Collected data:
● ● ●

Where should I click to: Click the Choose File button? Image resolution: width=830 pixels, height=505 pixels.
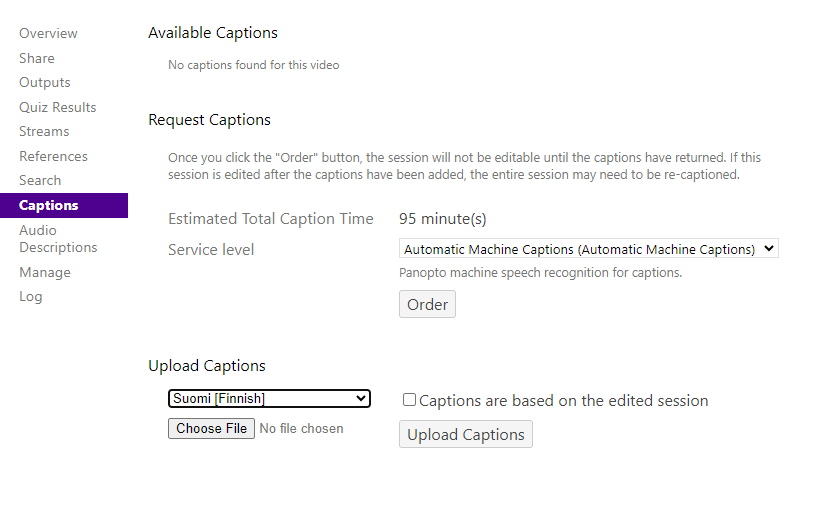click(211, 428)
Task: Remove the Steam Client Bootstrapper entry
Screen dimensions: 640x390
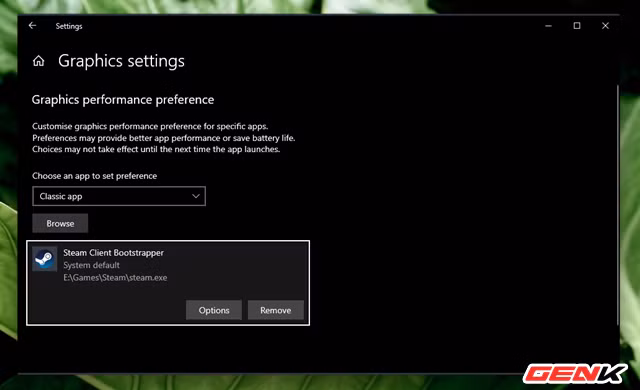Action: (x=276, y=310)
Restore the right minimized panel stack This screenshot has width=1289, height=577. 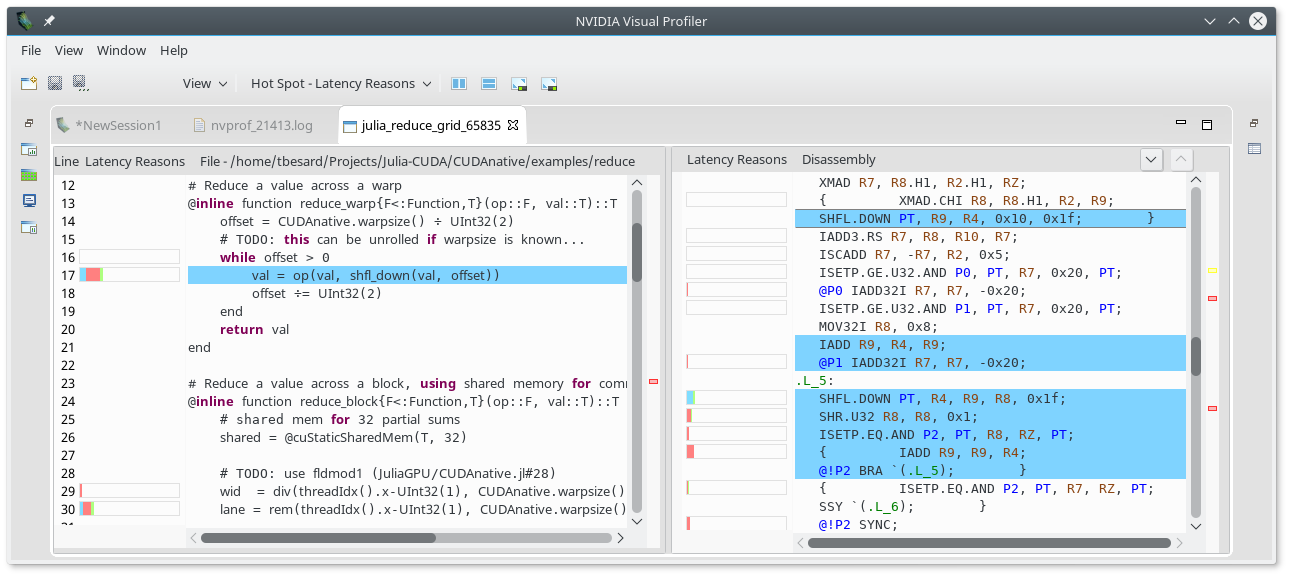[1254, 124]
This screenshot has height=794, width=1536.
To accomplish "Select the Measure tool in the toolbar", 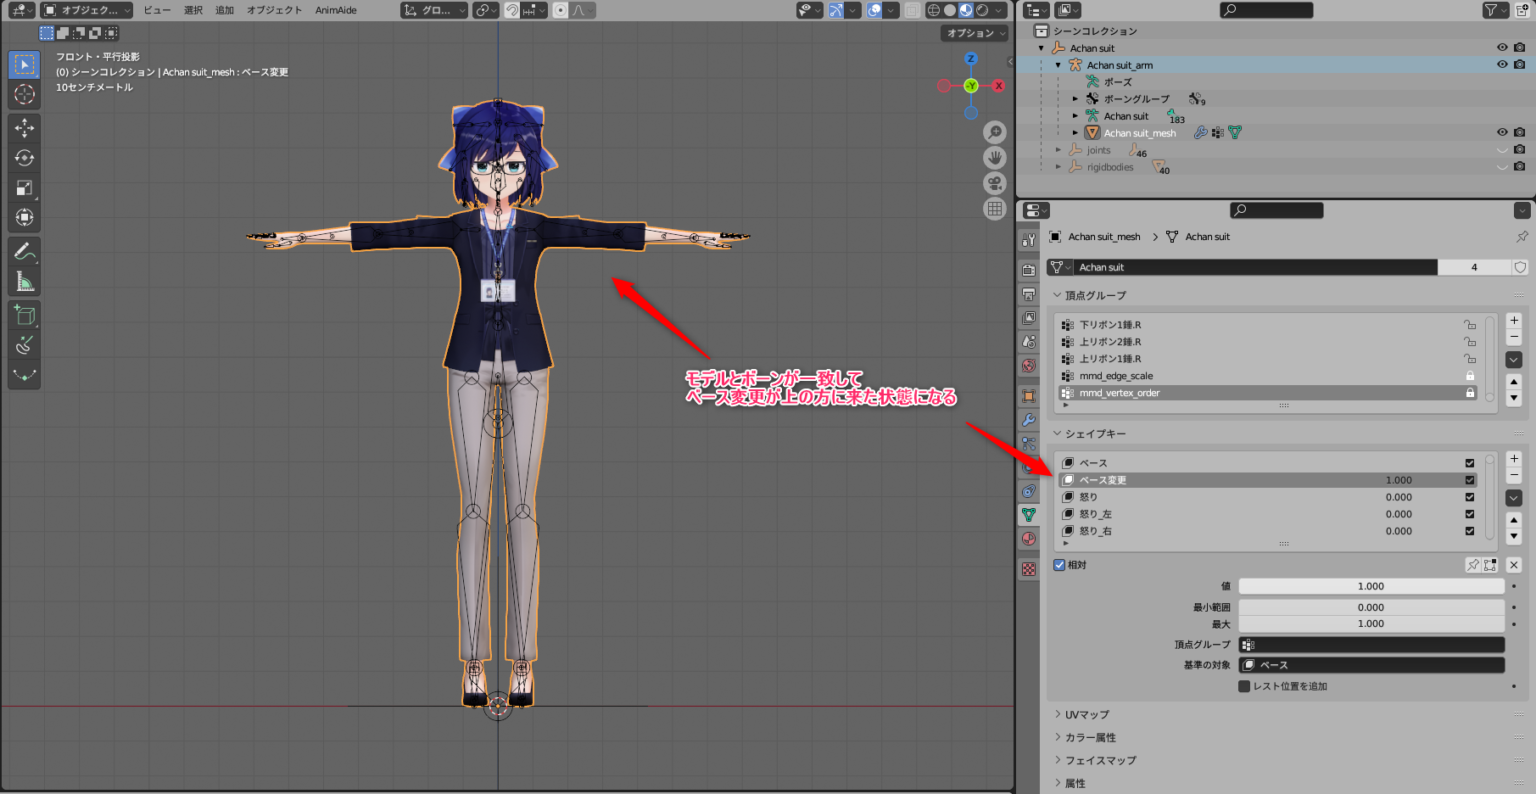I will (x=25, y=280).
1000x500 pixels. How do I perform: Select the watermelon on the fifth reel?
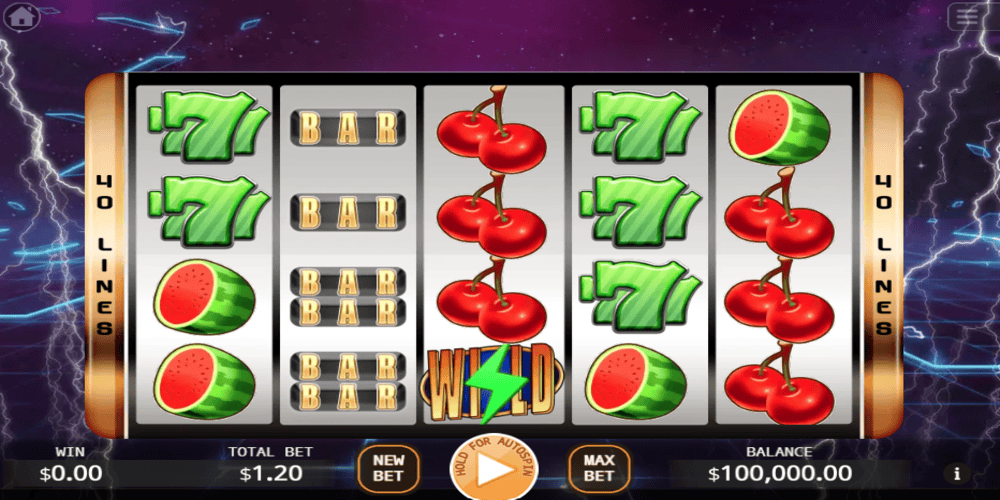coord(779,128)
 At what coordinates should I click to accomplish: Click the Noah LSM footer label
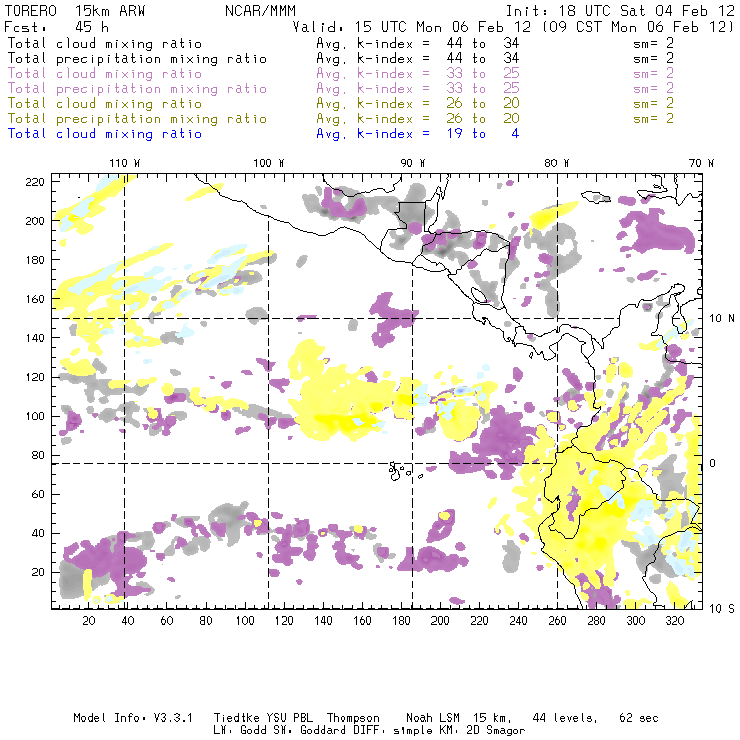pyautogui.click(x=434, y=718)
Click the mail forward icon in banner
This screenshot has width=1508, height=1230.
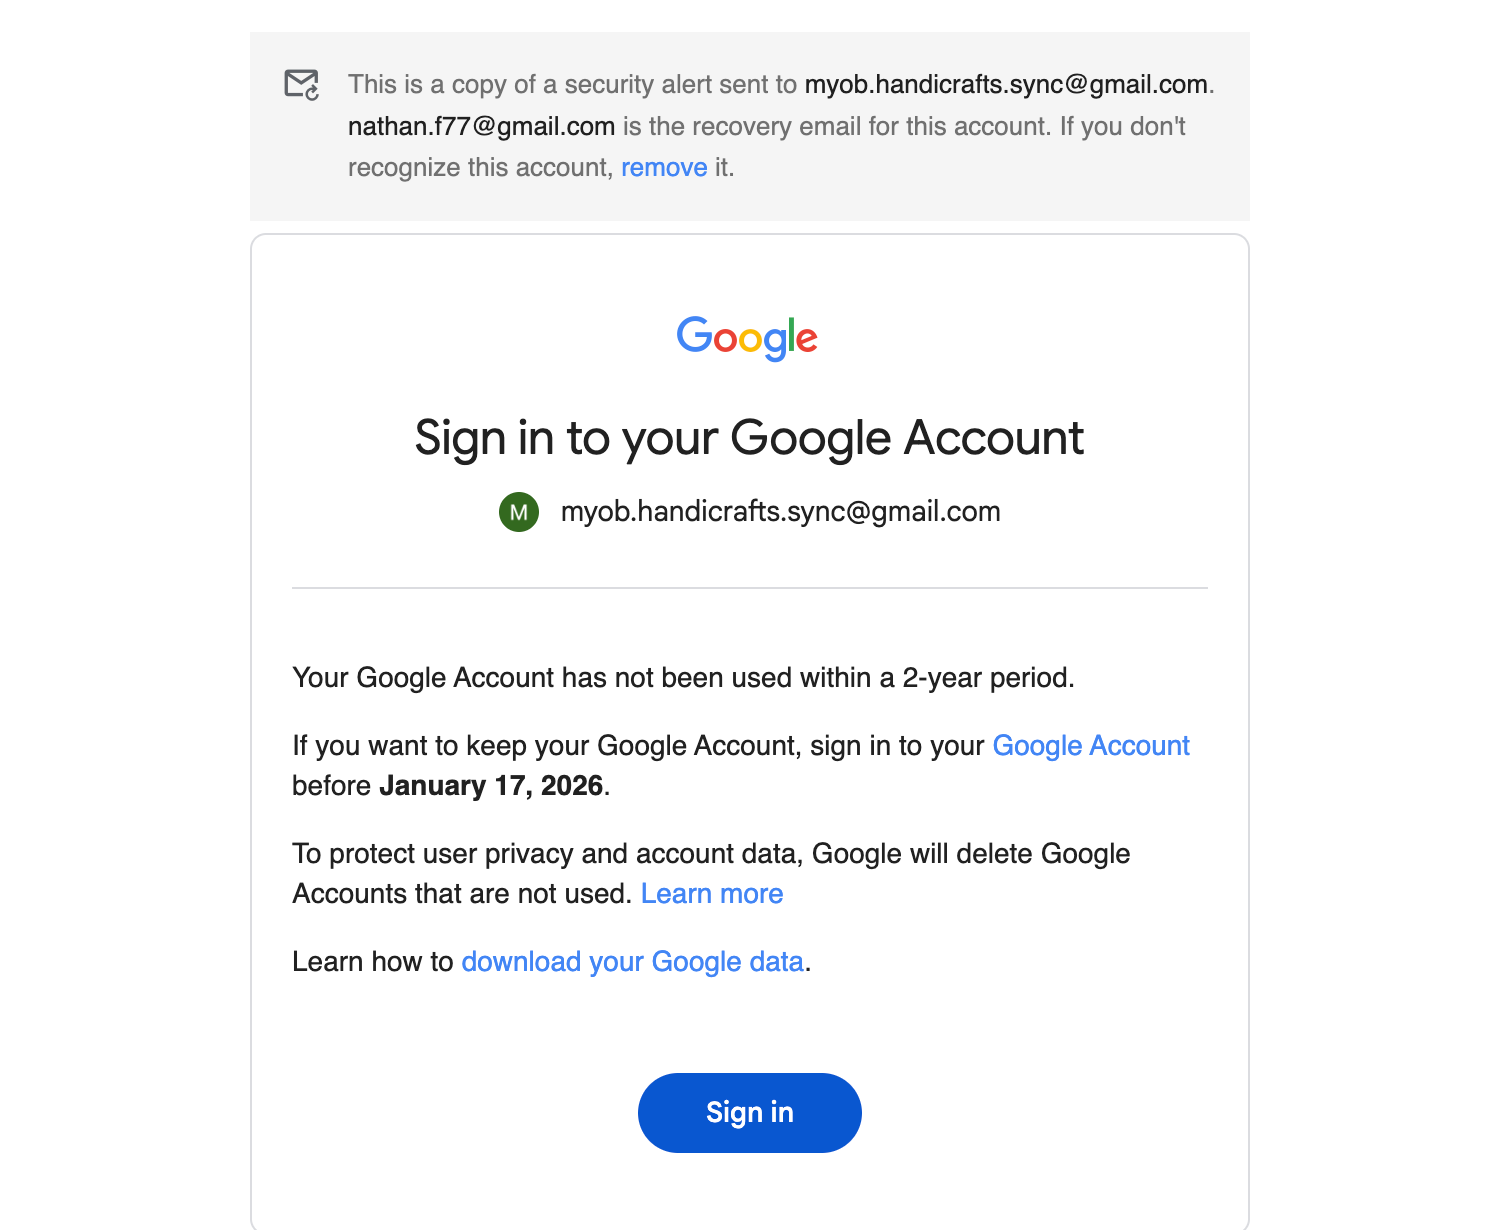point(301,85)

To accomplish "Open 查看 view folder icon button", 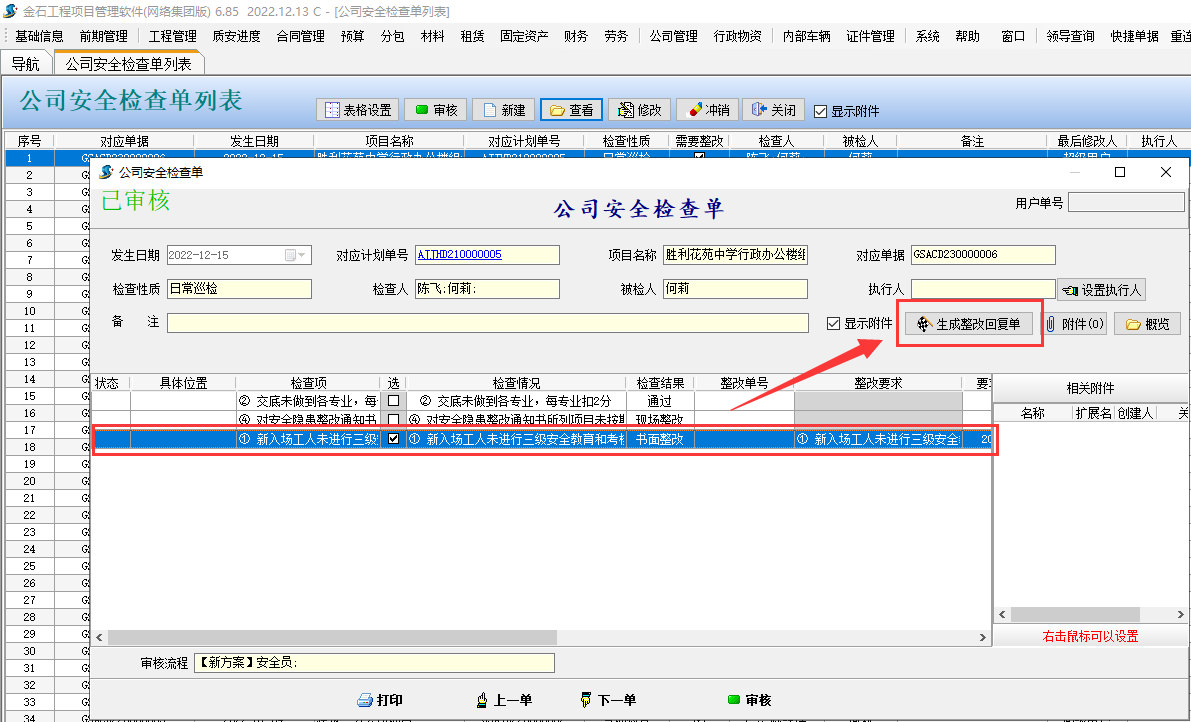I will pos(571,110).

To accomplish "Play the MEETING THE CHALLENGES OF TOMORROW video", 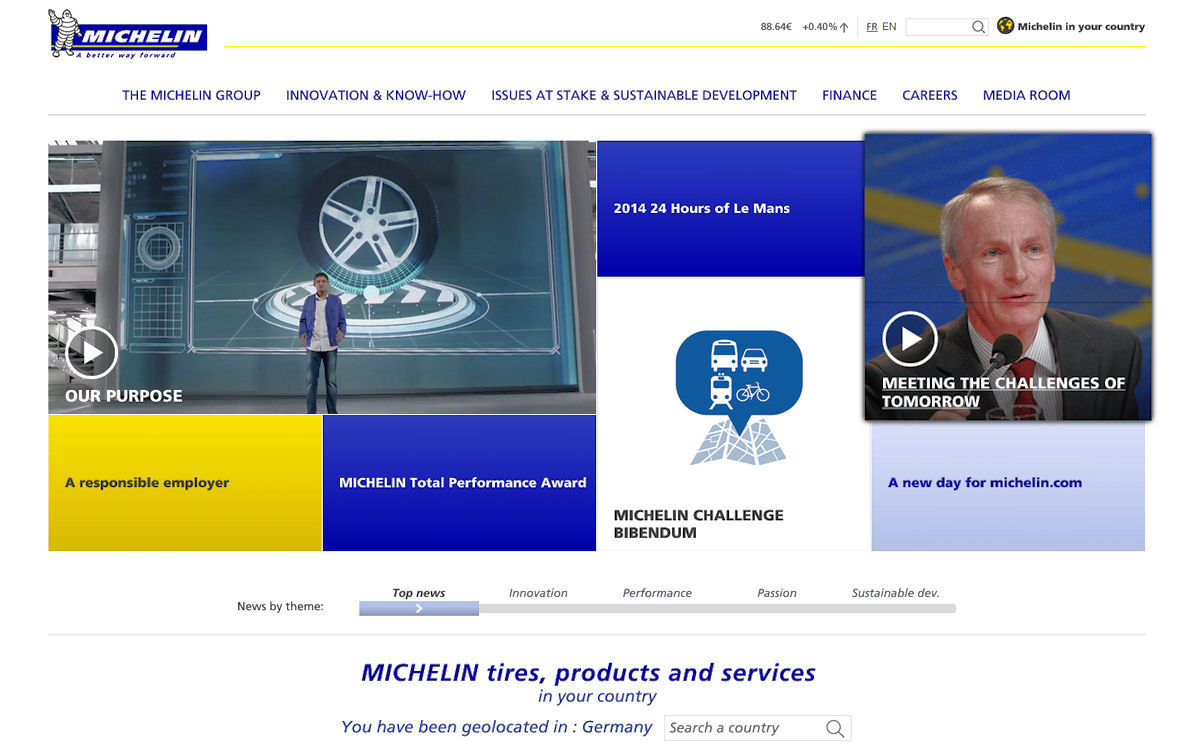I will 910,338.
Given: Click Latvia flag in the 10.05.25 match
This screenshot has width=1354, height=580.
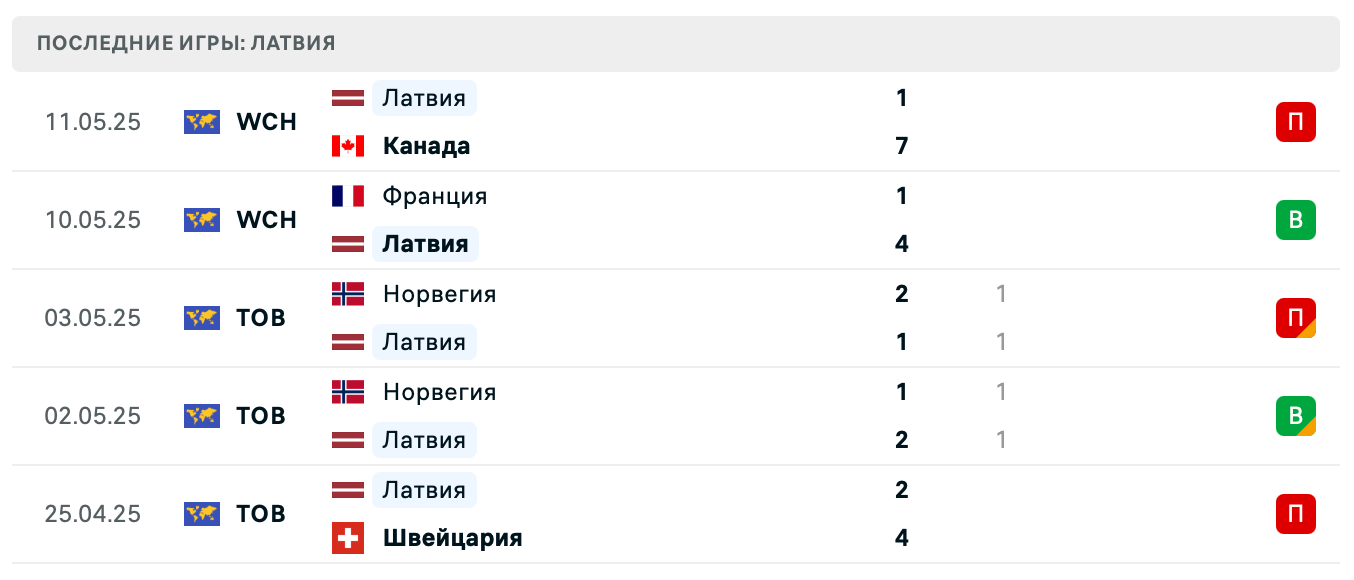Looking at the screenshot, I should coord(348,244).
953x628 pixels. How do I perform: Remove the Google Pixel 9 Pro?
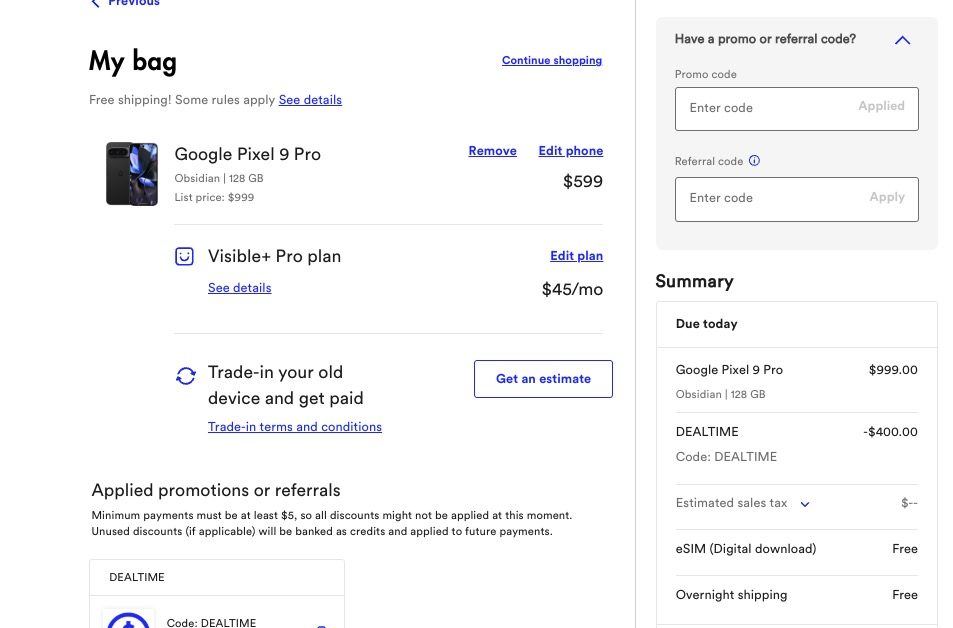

● ● ●

A word-for-word copy of the lines from the one with "Given: Click Latvia" through the last line of the data above is required, with both end lines included and no pictures.

RESULT FOR THIS TASK
Given: Click Latvia flag in the 10.05.25 match
This screenshot has width=1354, height=580.
Looking at the screenshot, I should coord(348,244).
953x628 pixels. How do I perform: Remove the Google Pixel 9 Pro?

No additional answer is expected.